In het Regeerakkoord van Rutte III zijn maatregelen opgenomen die op de woningmarkt aangrijpen. Deze maatregelen betreffen vooral aanpassingen van de fiscale behandeling van het eigen woningbezit. Per saldo pakken de maatregelen negatief uit voor de woonlasten, maar hier staat een bestedingsimpuls als gevolg van een algehele lastenverlichting tegenover. Per saldo zijn de effecten voor de woningmarkt bescheiden.

Dit concludeert het Economisch Instituut voor de Bouw in de zojuist verschenen studie ‘De woningmarkt in het Regeerakkoord; effecten van verschillende beleidsmaatregelen’.

Het Regeerakkoord (RA) bevat verschillende maatregelen die op de woningmarkt aangrijpen. Een groot deel hiervan bestaat uit fiscale maatregelen. Zo wordt de hypotheekrenteaftrek in de topschijf versneld afgebouwd. Voor de woningbezitters in de hoogste belastingschijf leidt dit op jaarbasis gemiddeld tot € 1.000 hogere woonlasten in 2023. Met de opbrengst van de versnelde afbouw van de renteaftrek kan het eigenwoningforfaittarief verlaagd worden van 0,75% naar 0,60%. Dit levert een mediane woningbezitter in 2023 een voordeel op van € 170 op jaarbasis.
De uitruil tussen beide maatregelen werkt neutraal uit op de woningmarkt. Wel vindt een herverdeling plaats van mensen, waarbij woningbezitters in de topschijf inleveren ten gunste van woningbezitters in lagere tariefschijven.

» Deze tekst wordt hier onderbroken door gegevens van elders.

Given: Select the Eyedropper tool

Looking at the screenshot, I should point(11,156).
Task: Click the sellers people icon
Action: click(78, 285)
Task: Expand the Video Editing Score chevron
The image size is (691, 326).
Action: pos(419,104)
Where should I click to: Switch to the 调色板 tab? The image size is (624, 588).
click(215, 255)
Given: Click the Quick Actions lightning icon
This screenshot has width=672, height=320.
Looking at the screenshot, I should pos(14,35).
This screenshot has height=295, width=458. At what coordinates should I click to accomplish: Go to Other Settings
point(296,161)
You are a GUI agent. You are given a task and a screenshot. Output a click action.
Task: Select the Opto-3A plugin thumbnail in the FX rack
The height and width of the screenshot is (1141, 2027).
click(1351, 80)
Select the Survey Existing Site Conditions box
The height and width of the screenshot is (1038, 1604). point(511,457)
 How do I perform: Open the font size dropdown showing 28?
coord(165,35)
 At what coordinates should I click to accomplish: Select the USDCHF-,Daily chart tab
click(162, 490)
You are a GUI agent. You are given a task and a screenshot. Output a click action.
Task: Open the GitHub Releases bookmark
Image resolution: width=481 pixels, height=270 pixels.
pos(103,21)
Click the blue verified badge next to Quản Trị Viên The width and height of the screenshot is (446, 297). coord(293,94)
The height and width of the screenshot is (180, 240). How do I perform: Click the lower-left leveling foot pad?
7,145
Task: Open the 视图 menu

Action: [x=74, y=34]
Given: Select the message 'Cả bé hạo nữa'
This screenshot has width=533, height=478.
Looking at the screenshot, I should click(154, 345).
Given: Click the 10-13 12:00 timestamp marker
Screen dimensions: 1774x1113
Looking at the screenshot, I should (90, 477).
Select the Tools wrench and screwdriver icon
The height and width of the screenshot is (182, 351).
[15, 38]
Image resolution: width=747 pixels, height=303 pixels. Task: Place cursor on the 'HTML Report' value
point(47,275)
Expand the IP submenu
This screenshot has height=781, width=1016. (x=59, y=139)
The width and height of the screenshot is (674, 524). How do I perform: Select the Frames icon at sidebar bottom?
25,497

De Wet Hillen wordt in 30 jaar afgebouwd. Huizenbezitters met een (bijna) volledige afgeloste hypotheek moeten nu geleidelijk meer eigenwoningforfait bij het belastbaar inkomen optellen. Op lange termijn moet deze maatregel € 1 miljard aan besparingen opleveren. Uiteindelijk zal deze maatregel een huishouden met een afgeloste hypotheek € 550 op jaarbasis kosten. Eigenaren van woningen boven de
€ 1.060.000 zullen door het hoge tarief van 2,35% (de zogeheten villabelasting) veel zwaarder worden getroffen.

Naast de fiscale maatregelen stelt het Kabinet € 4 miljard beschikbaar om Nederland te verduurzamen. Uit het RA wordt nog niet duidelijk welk deel aan verduurzaming van de woningvoorraad wordt besteed. Wel stelt het RA concreet € 100 miljoen op jaarbasis beschikbaar om investeringen door corporaties in het verduurzamen van hun woningvoorraad te stimuleren. Deze maatregel zal vooral effect hebben op corporaties met grote uitdagingen in de woningvoorraad die door beperkte financiële middelen niet tot stand komen. Voor de effectiviteit is het belangrijk om de maatregel specifiek te richten op deze corporaties te richten en andere corporaties hiervan uit te sluiten.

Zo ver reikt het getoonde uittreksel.